# OBJECTIVE
Swap "favicon" for "tab icon" throughout the material below and give it back otherwise unchanged, leaving out the pictures.
========================
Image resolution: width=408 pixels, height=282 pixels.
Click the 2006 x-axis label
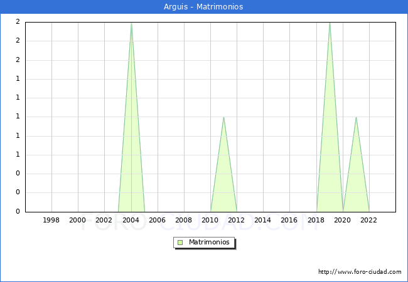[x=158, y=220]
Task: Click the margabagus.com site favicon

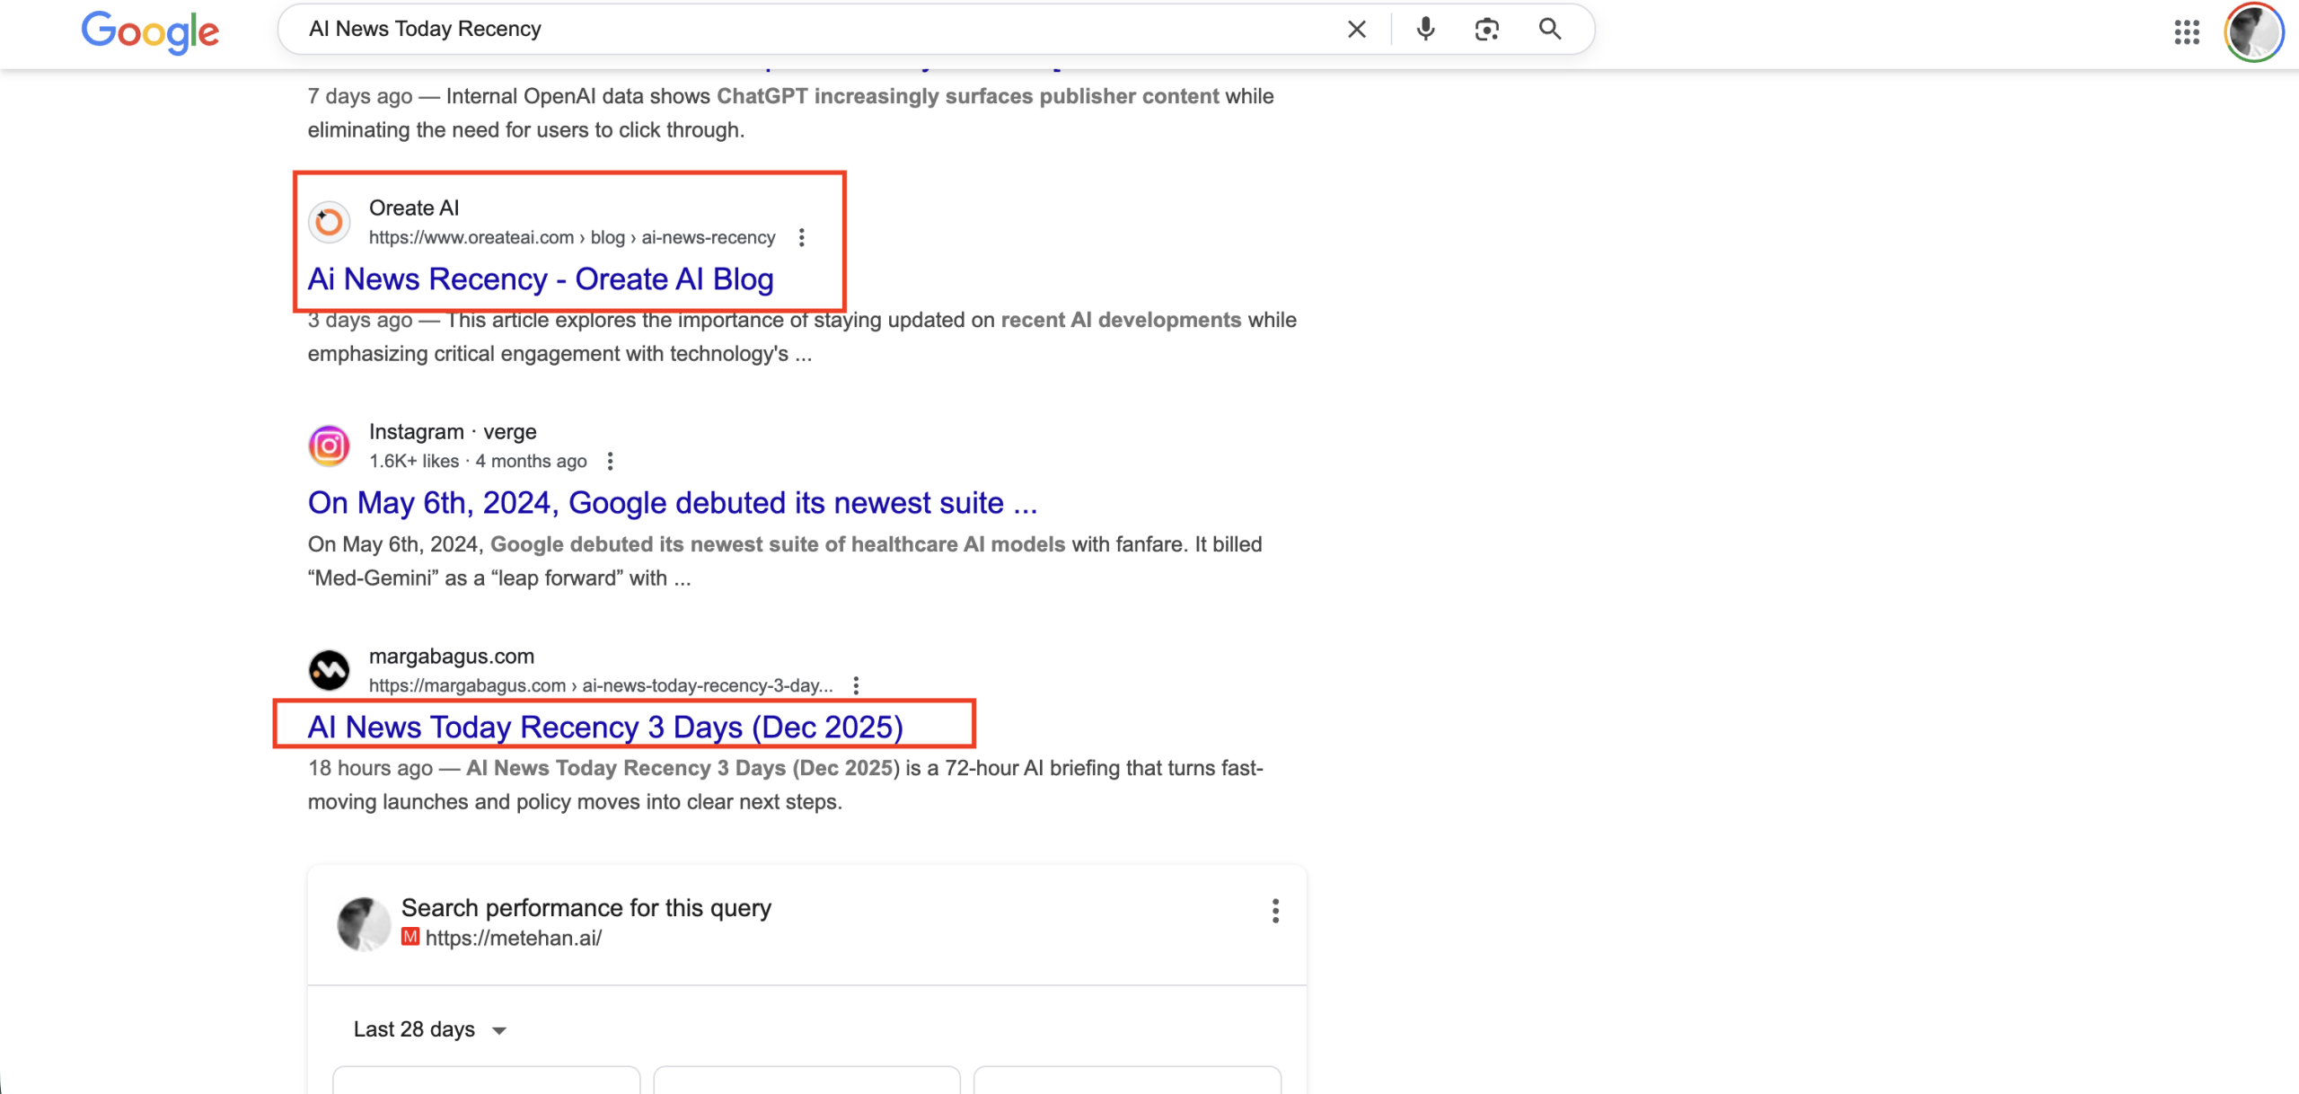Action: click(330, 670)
========================
# WORKED SOLUTION
Image resolution: width=408 pixels, height=282 pixels.
Click the 2006 x-axis label
[x=158, y=220]
Task: Click the margabagus.com site tab icon

Action: click(330, 670)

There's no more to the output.